Gli elementi peculiari che rendono unici i dipinti di Michelangelo Merisi, detto il “Caravaggio”, sono stati individuati non solo nello stile, ma anche nel processo creativo e nella tecnica esecutiva. Egli stravolse il modo di dipingere, rappresentando la realtà come gli si presentava, senza una gerarchia nella scelta dei soggetti, ne alcuna idealizzazione. La sua presenza in molte città, da Roma a Napoli, fino ad arrivare in Sicilia e a Malta, ha influenzato diversi artisti che sono stati classificati come “scuola caravaggesca”. Una proficua comparazione per approfondire questo tema, è la mostra allestita nella Pinacoteca Civica “Bruno Molajoli” di Fabriano, in provincia di Ancona, dal titolo: “La luce e i silenzi: Orazio Gentileschi e la pittura caravaggesca nelle Marche del Seicento”, a cura di Anna Maria Ambrosini Massari e Alessandro Delpriori, fino all’ 8 dicembre 2019. Orazio Gentileschi, pittore commovente, caravaggesco elegiaco e limpido, rivela uno speciale focus nel momento fabrianese e marchigiano. L’exihibit riunisce i capolavori realizzati in diverse città delle Marche, e da Ancona proviene la sublime “Circoncisione”. Il dipinto si divide in due livelli: in basso si svolge la scena del rito, in alto, invece, sulle nuvole, Dio Padre e gli angeli sembrano controllare e dirigere l’avvenimento sottostante. Gentileschi riesce a creare un perfetto equilibrio tra il realismo caravaggesco e la richiesta di “decoro” della pittura religiosa devozionale. I giochi di luci e ombre, i riflessi sui visi dei personaggi (in particolare si notino i due giovani all’estrema destra e sinistra), ma anche la resa morbida e sciolta dei panneggi o la splendida natura morta sul piano dell’altare, sono tutti dettagli che caratterizzano il moderato naturalismo dell’artista. Una novità-curiosità accattivante, che si deve alla giovane ricercatrice di Sassoferrato, Lucia Panetti, è quella che riconosce il volto di Artemisia, nota figlia del pittore e grande pittrice, all’epoca quattordicenne, nella “Circoncisione”: tra gli angeli nel cielo il suo ritratto è nelle vesti di Santa Cecilia che suona l’organo portativo.
“Circoncisione” (1606-1607)- Orazio Gentileschi.

━━━━━━━━

SFIDE:
a. Nella fonte, chi ha riconosciuto il volto di Artemisia nella "Circoncisione"?
b. Secondo la fonte, quali dettagli caratterizzano il moderato naturalismo di Orazio Gentileschi? Elencali tutti.

━━━━━━━━

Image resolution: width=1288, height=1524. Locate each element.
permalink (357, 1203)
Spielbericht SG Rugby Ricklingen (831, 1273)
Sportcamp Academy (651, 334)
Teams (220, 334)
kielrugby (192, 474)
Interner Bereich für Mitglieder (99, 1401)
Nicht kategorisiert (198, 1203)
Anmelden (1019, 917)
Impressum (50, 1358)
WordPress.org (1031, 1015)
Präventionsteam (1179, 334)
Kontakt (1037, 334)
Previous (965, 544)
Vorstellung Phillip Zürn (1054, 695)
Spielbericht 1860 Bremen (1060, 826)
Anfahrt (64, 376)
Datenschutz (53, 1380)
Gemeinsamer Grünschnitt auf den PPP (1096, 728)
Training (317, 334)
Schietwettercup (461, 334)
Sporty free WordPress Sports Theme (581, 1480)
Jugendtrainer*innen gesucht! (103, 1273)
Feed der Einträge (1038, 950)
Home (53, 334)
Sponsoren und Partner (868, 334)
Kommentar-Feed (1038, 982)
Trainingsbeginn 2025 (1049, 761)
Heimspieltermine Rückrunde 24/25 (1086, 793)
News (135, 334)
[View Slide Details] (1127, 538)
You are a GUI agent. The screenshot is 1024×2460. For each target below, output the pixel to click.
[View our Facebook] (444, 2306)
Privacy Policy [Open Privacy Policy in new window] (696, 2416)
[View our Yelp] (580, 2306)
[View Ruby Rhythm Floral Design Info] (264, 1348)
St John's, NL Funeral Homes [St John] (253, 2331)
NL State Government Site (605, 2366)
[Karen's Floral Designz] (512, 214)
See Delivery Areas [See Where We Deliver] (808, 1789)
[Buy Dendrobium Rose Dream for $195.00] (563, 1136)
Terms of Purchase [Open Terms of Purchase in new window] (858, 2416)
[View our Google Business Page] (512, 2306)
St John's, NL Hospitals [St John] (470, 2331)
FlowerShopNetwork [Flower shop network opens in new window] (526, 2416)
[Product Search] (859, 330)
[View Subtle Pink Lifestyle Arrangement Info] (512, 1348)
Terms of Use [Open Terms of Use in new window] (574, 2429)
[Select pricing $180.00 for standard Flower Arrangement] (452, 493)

━━━━━━━━

RISPOSTE ALLE CONSEGNE:
a. Lucia Panetti, giovane ricercatrice di Sassoferrato.

b.
- I giochi di luci e ombre
- I riflessi sui visi dei personaggi
- La resa morbida e sciolta dei panneggi
- La natura morta sul piano dell'altare